Еще в детстве, в деревне, Владимир видел, как усмиряют степных скакунов. У конюха в одной руке — веревка, затянутая петлей на потной, вздрагивающей шее лошади, в другой — кнут. Удар следует за ударом. Ошеломленный конь напрасно бросается в стороны. Он задыхается и наконец падает на подломившиеся колени. Теперь он во власти своего хозяина. «Дикаря» можно ставить в любую упряжку.
В сущности, крепостное начальство действовало тем же простым способом ошеломления.
Шлиссельбургская крепость, как и в далеком прошлом, была застенком. Только без пыточной камеры, без дыбы, без углей в раскаленной жаровне. Василий Иванович Зимберг лучше, чем кто бы то ни было, понимал, что в век электричества и телеграфа средневековые средства устарели.
Еще у многих была в памяти статья, напечатанная в английской газете «Таймс», о жестоком, бесчеловечном режиме в Шлиссельбургской крепости. Эту статью королева Виктория переслала своему внуку, датскому принцу. Тот обратился прямо к царю Николаю. Конечно, речь шла не о замученных людях, но о том, как это могло стать известным всему миру.
Злополучная статья в «Таймс» появилась до 1905 года. Теперь же и в русских газетах нет-нет, да и проскользнет заметочка о благословенном острове. Все-таки шлиссельбургская каторжная тюрьма слишком близка к столице.
Но у царевых палачей свое правило: бей, да без следов, глуши, да без шума. Не так уж трудно убить человека в человеке.
Ох, как остро Владимир чувствовал это затаенное кнутобойство. Отнято все, что наполняет жизнь. Существование становится бессмысленным. Нет деятельности, общения с товарищами, нет книг. Медленная, неотвратимая казнь.
Но они ошибаются, заплечных дел мастера. Право мыслить у человека отнять невозможно.
«Нет, мы не на коленях! Не на коленях!» — Владимир бегал по камере. Он стучал кулаком о кулак.
С начала весны каторжане готовились. Почта в бане не пустовала.
Обнаружилась не слишком значительная, но странная черта в жизни «политиков». Все начали курить, даже те, кто табачного дыма не выносил. При этом куда-то исчезала красная подкладочная бумага из махорочных пачек… Надзиратели не обращали внимания на такой пустяк.
Заключенные на прогулках тихонько и неприметно переговаривались. Больше всего они боялись спутать числа, — в крепости календарей нет.
Наступило первое мая. С утра не произошло никаких событий. Но в третьем, «народовольческом» корпусе каторжане вышли на прогулку с красными бантами. Махорочные бумажки были вдеты в петлицы арестантских халатов.
Вторая смена повторила демонстрацию. Шагали, как обычно, гуськом, но в ногу. Без слов люди пели «Марсельезу».
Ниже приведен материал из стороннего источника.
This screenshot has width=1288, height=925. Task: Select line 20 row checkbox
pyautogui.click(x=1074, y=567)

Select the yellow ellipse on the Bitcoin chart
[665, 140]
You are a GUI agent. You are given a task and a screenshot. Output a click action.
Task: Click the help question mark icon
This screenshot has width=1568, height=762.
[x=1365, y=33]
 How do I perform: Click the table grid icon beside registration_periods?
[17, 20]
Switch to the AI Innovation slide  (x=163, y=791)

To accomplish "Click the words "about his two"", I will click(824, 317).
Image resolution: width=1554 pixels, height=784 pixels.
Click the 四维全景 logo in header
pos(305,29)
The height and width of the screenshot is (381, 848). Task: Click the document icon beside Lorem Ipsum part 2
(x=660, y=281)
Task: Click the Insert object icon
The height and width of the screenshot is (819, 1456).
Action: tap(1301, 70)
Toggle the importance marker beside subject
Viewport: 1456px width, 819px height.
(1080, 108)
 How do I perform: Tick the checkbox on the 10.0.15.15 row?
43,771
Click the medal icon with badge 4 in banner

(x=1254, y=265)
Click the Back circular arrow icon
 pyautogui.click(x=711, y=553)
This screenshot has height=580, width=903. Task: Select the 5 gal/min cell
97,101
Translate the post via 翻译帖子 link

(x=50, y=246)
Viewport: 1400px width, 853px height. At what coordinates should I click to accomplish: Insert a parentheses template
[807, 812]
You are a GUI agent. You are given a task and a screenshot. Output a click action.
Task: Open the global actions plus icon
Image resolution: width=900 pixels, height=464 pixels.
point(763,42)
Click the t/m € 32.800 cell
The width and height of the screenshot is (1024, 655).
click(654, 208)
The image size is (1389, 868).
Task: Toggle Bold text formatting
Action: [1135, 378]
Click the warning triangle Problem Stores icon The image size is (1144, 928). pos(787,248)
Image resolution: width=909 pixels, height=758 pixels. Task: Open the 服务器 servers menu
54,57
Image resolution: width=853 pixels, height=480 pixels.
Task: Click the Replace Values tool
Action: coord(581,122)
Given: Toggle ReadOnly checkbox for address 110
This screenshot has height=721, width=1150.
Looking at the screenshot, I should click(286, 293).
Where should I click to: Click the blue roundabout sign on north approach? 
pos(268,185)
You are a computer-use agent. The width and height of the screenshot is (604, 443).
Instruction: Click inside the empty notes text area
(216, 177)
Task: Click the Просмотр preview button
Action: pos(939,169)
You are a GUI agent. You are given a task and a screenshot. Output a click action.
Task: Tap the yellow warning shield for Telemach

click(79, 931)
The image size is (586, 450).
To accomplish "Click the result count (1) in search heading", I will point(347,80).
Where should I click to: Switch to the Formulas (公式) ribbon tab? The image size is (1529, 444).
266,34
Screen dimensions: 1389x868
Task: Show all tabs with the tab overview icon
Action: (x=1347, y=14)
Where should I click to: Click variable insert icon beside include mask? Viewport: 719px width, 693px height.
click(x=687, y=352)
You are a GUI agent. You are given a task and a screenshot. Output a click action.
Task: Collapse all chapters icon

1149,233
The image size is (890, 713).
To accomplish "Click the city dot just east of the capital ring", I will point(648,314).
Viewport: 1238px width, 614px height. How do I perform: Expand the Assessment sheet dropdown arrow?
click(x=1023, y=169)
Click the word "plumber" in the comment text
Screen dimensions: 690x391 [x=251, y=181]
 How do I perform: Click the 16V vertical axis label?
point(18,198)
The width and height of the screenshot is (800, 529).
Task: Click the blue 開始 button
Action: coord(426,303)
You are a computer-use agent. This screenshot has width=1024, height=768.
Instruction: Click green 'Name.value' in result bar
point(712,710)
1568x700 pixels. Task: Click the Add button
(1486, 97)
Зрелище было удивительное и даже торжественное. Стучали кандалы, звучала революционная песня. Кто поет, кто молчит — не разобрать. Губы у всех плотно сжаты. У каждого на груди — красное. Как капелька крови, выступившая из сердца.
Прогулочный надзиратель испуганно попятился. Он отступил за кирпичный столб и дернул шнур вызывного колокольчика.
Немедленно появившийся Гудема рявкнул на надзирателя:
— Чего глядишь? Вызвать конвой! Кончать прогулку!
Люди шли, звеня кандалами. Шли и пели.
Солдаты хватали их, тащили в камеры. Никого не били.
На этой необыкновенной маевке не произносили речей. В третьем корпусе чувствовалось настроение праздника. Каждый выразил свое заветное:
— Мы не на коленях!
Начальник крепости и тюремный инспектор обошли камеры. Политические заключенные говорили одно и то же:
— Требуем улучшения пищи, отмены обращения на ты, выдачи книг.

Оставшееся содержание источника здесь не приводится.